Die jetzige Entscheidung der Berliner SPD-Basis ist Teil einer jahrzehntelangen Debatte rund um die Notwendigkeit des 17. Bauabschnittes der A100. Zum Parteitag legten auch die Kreisverbände Mitte und Friedrichshain-Kreuzberg, die Antragskommission sowie die Jusos entsprechende Anträge vor, in denen eine Zustimmung zum Planungsstopp empfohlen wurde.
Kosteneinsparungen von bis zu einer Milliarde Euro möglich
Yannik Haan aus dem Kreisverband Mitte begrüßte die Entscheidung und sieht das Ende des Autobahnausbaus auch als Ende einer zwanzigjährigen Debatte an. Rednerin Marie Scharfenberg aus Friedrichshain-Kreuzberg hatte zudem auf die enormen Investitionen hingewiesen, die an anderer Stelle gebraucht werden würden. Mit den geplanten Kosten von bis zu einer Milliarde Euro für den 17. Bauabschnitt könnten beispielsweise 4.000 Kilometer Radwege oder 30 neue Schulen erbaut werden.

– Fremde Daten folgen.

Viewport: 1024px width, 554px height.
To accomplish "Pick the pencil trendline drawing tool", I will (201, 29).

Politische Relevanz erlangte die Thematik eigentlich erst durch das Bundesverkehrsministerium. Dieses schrieb gegen den Willen des Senats die Planung für den 17. Bauabschnitt offiziell aus, um den Weiterbau voranzutreiben. Damit sei laut der parlamentarischen Staatssekretärin Daniela Kluckert (FDP) ein beschlossener Weiterbau sicher.

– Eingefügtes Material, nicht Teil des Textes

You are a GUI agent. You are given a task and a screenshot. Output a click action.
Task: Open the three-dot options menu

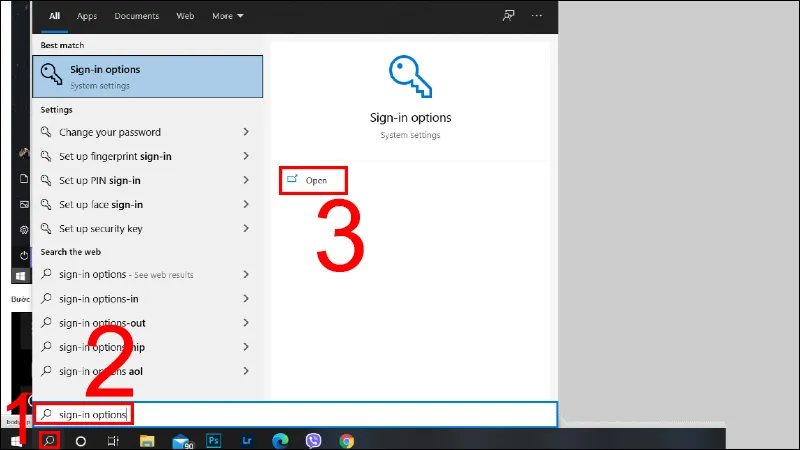coord(537,15)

SPD wird in Sachen A100 von Grünen und Linken unter Druck gesetzt
Der Berliner Koalitionsvertrag von SPD, Grünen und Linkspartei hingegen legt fest, dass es innerhalb der laufenden Legislaturperiode keine weiteren Planungen für den Weiterbau der Stadtautobahn geben soll. Während die SPD sich hier unschlüssig zeigt, geschah dies insbesondere auf Drängen von Grünen und Linken.
Vor dem Parteitag signalisierten jedoch auch die Parteivorsitzenden der SPD, Franziska Giffey und Raed Saleh, Offenheit für Debatten über ein Ende des Weiterbaus der A100. Somit stimmen die derzeit aktuellen Koalitionspartner Berlins offiziell gegen den weiteren Ausbau der Stadtautobahn – und zwar geschlossen. Felix Reifschneider, der verkehrspolitische Sprecher der FDP, kritisiert diesen Beschluss, denn er richte sich gegen die Verlässlichkeit von laufenden Planungen des Bundes.

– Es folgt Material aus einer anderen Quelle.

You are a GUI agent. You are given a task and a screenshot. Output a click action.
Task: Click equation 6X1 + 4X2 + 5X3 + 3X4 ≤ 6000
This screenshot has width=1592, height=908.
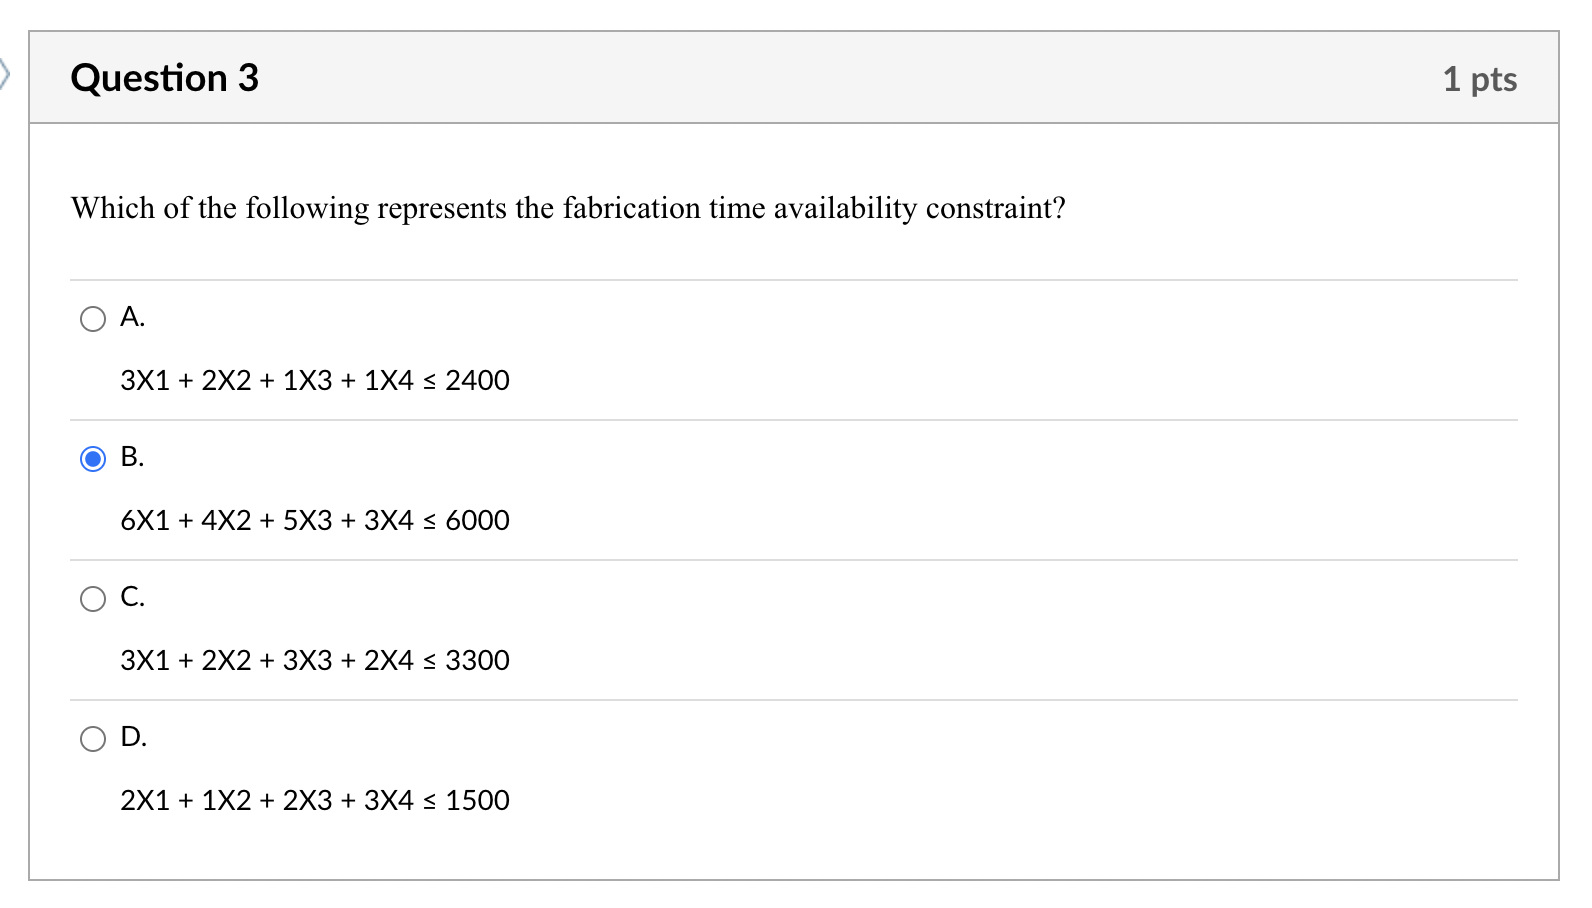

Fehlende Verknüpfung der ehemaligen Teile Berlins
Auch die Berliner Industrie- und Handelskammer (IHK) äußerte sich kritisch zum Beschluss. Der Hauptgeschäftsführer Jan Eder empfindet die Abkehr der SPD vom Weiterbau als kurzsichtig und spricht die wirtschaftliche Entwicklungskraft der Hauptstadt an.
Auch über 30 Jahre nach dem Mauerfall würde eine ausreichende Verknüpfung der beiden ehemaligen Teile Berlins fehlen – zumindest was die Straßen-Infrastruktur angehe. Potenziale von Gewerbeflächen im Nordosten blieben somit ungenutzt, da die Anbindung zu anderen städtischen Wirtschaftszentren sowie dem BER unterbrochen sei.
Grundsätzlich kommen beide Beschlüsse des Parteitags, zum Weiterbau der A100 sowie zur Enteignung von Wohnungsbaukonzernen, durchaus überraschend. Es wird spannend zu beobachten sein, wie die weiteren Gespräche zwischen Bundes- und Landesregierung verlaufen werden.